● TASK REQUIREMENTS:
Could you give back every entry below exactly, with the pictures dropped?

● DATA SHOWN:
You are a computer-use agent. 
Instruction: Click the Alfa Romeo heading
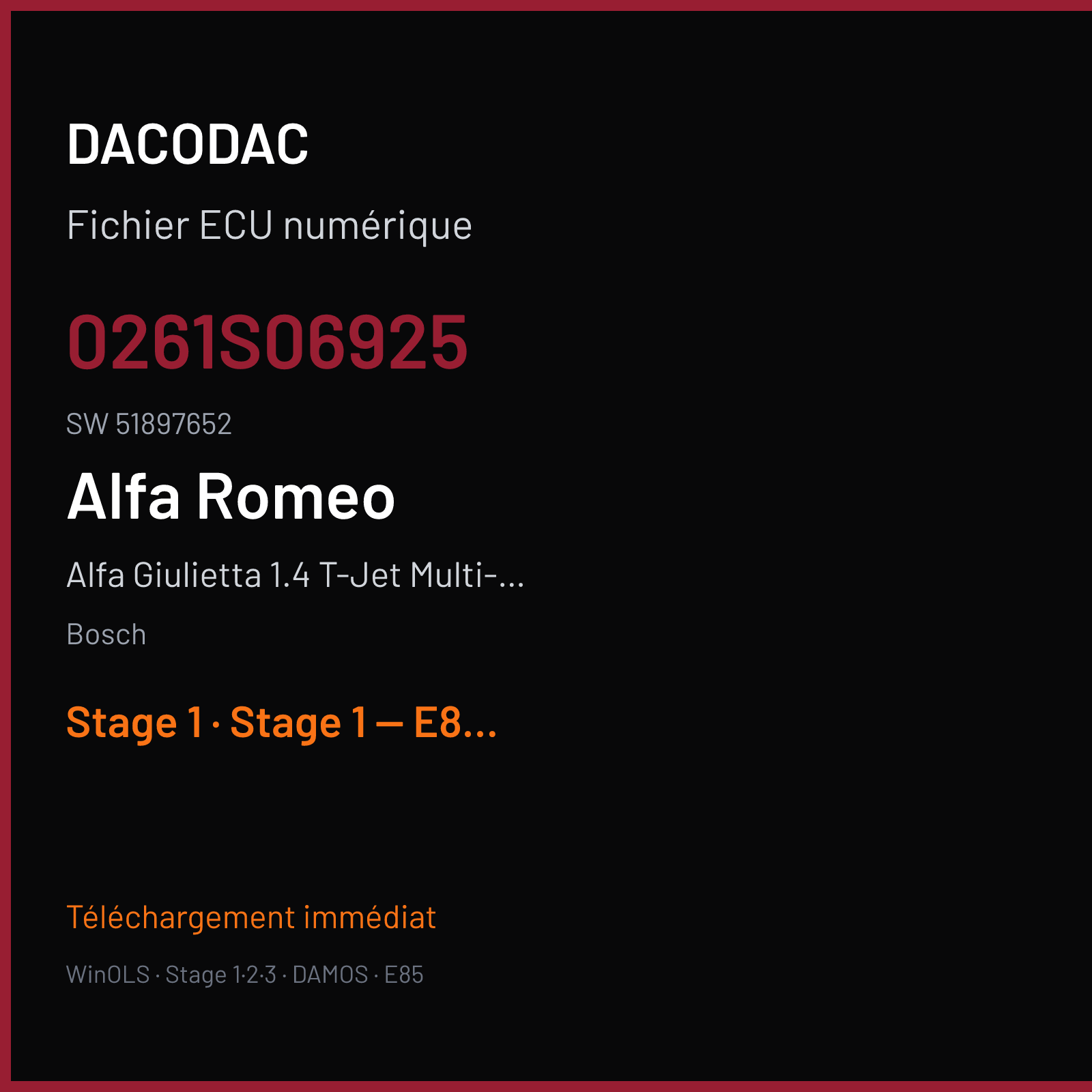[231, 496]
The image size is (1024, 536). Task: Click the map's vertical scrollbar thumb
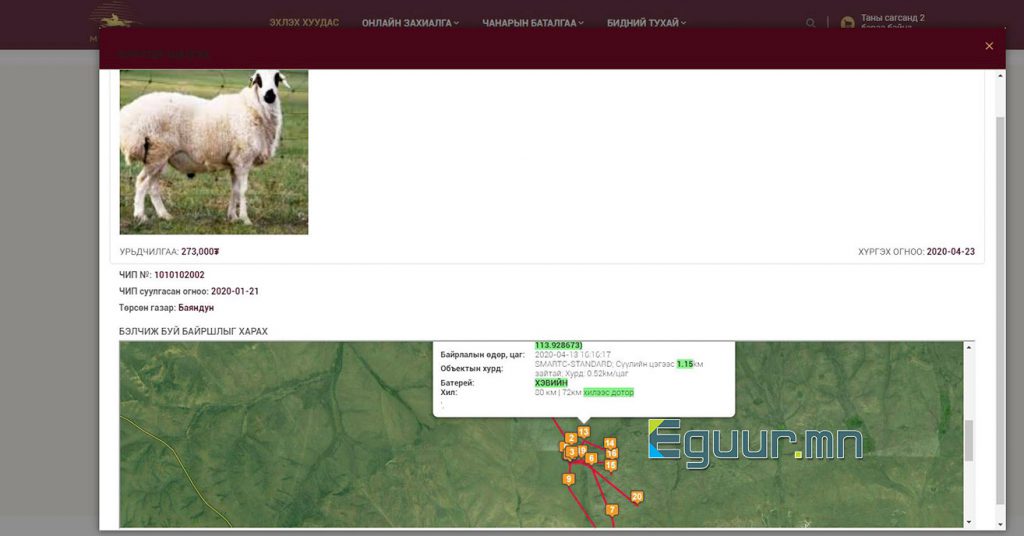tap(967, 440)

● TASK RESPONSE:
You are a computer-use agent. 
Instruction: Click the Alfa Romeo heading
[231, 496]
The image size is (1024, 536). Task: Click the map's vertical scrollbar thumb
tap(967, 440)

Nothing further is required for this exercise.